Thinking Theoretically About the Cultural and Linguistic Turn in Soviet Studies
3/2002
Debates on Communist totalitarian regimes in the 20th century have received a new impulse as a result of the collapse of Communist regimes in Central Europe and the USSR. The historiography of Communism underwent an intricate evolution in terms of perspectives, approaches and areas selected for research. Its intellectual legacy is not reducible to what came to be called “Sovietology” or works written in a Totalitarian paradigm as often assumed by some of the scholars in post Soviet Russia. The dominant paradigm of the incipient phase of historiography that of history of the political regime and its ideology “viewed from without” was supplemented (and some would argue surpassed) by the history written “from within” that of people who built these regimes, struggled with them, accommodated to these regimes and renegotiated the external frameworks to their own ends.

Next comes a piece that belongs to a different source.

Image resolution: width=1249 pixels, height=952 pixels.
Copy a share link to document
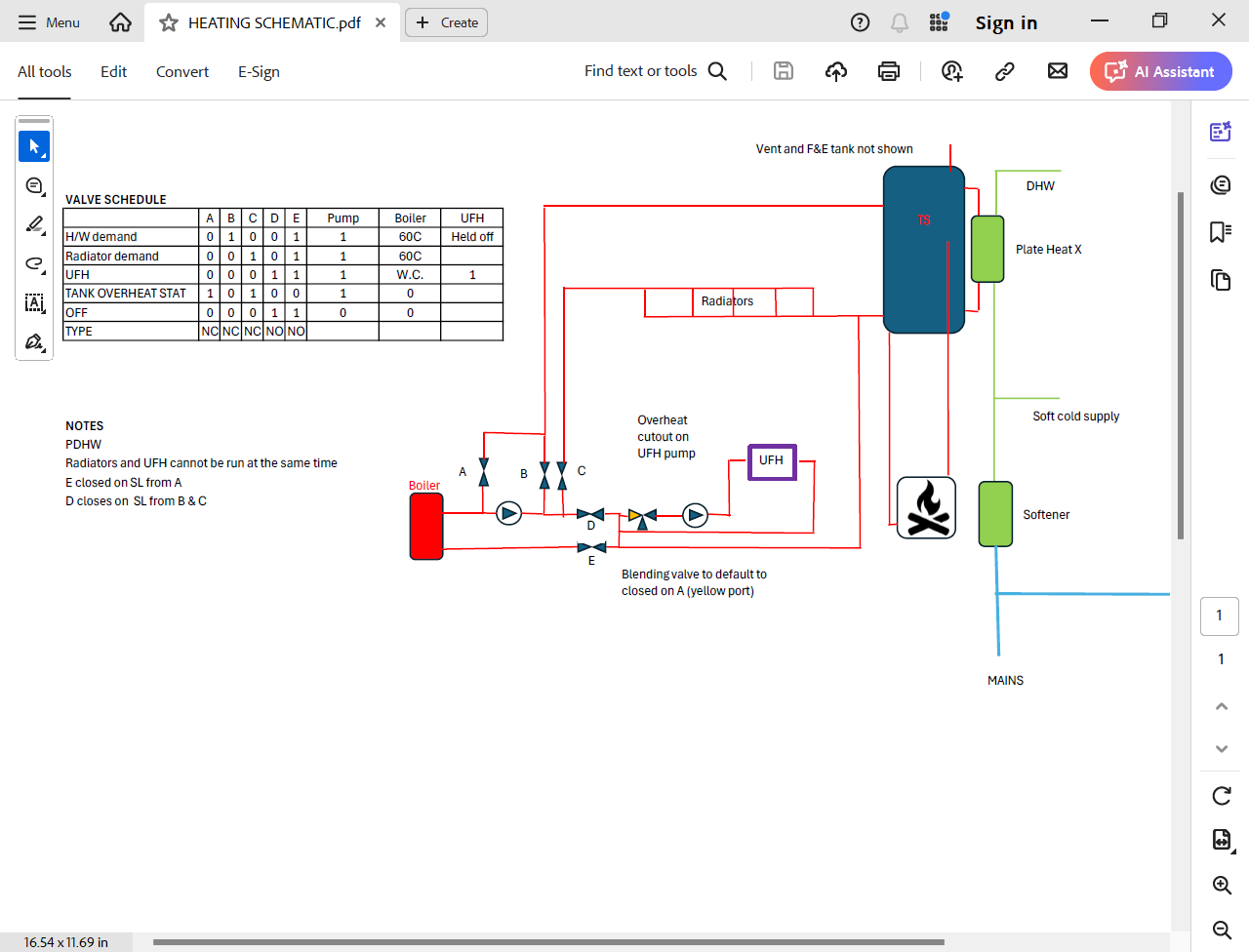[x=1004, y=71]
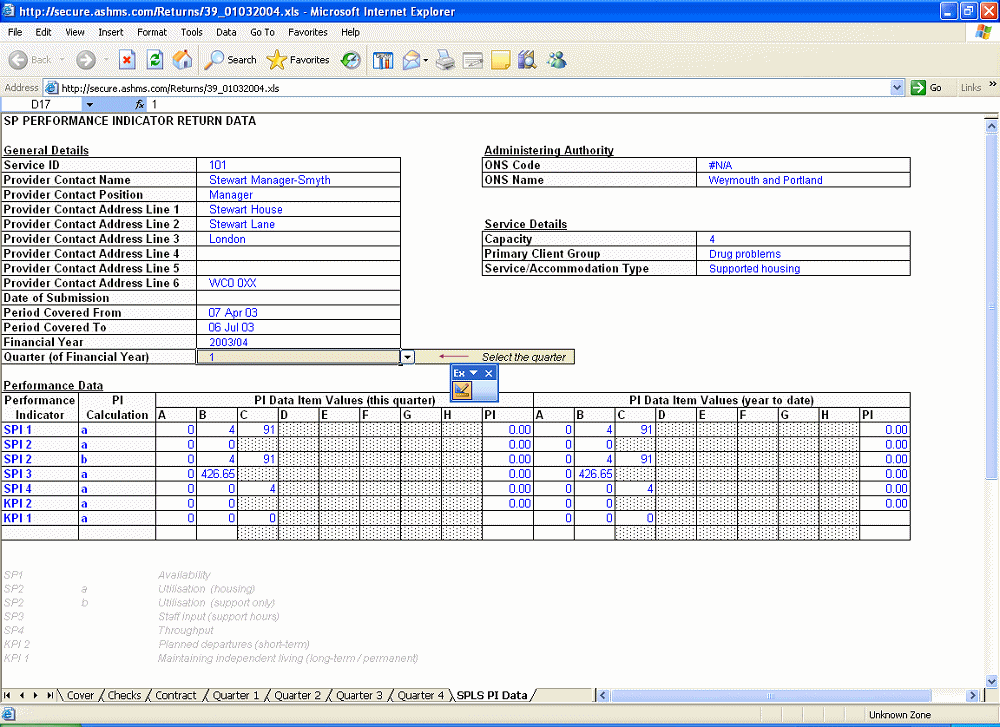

This transformation of approaches to the Soviet history was initially linked to the impact of social sciences and theory of modernization and. New trends in Soviet studies acquired the name of “revisionism” (the term understood differently by those who use it to label the adversaries and those who appropriate it to underscore the positive potential of practiced history). Later a new focus emerged, which shifted the attention of historians to the cultural mechanisms, language and semantics at work in soviet society. This “cultural turn” in soviet studies is not only homage to the intellectual vogue of history writing in the last third of the 20th century. The optics of cultural history brings about a “humanizing effect” by way of depicting how people lived and what they felt through the hard years of the soviet regime. Thus it eschews the danger of reducing the vicissitudes of actually lived lives to the function and teleology of the modernizing process. Culture centered approach is also indispensable for studies of transitional periods (like those between pre and post 1917 and 1991) for changes of social and cultural practices lag behind those introduced by momentous political revolutions. At the same time cultural approach does not predispose scholars to a particular meta-interpretation of soviet history. Culture-centered analysis may lead to a reproduction of image of the unique mental universe and historically determined socio-political order. But it is equally capable of radical “normalization” of a given historical case by virtue of its interpretation of disciplinary and subjectivizing practices as generic for modern societies. It may “homogenize” the subjective experience of a given society as well as emphasize complex and invariably incomplete process of internalization, accommodation and subversion of the hegemonic socio-political order on the level of particular groups or individuals.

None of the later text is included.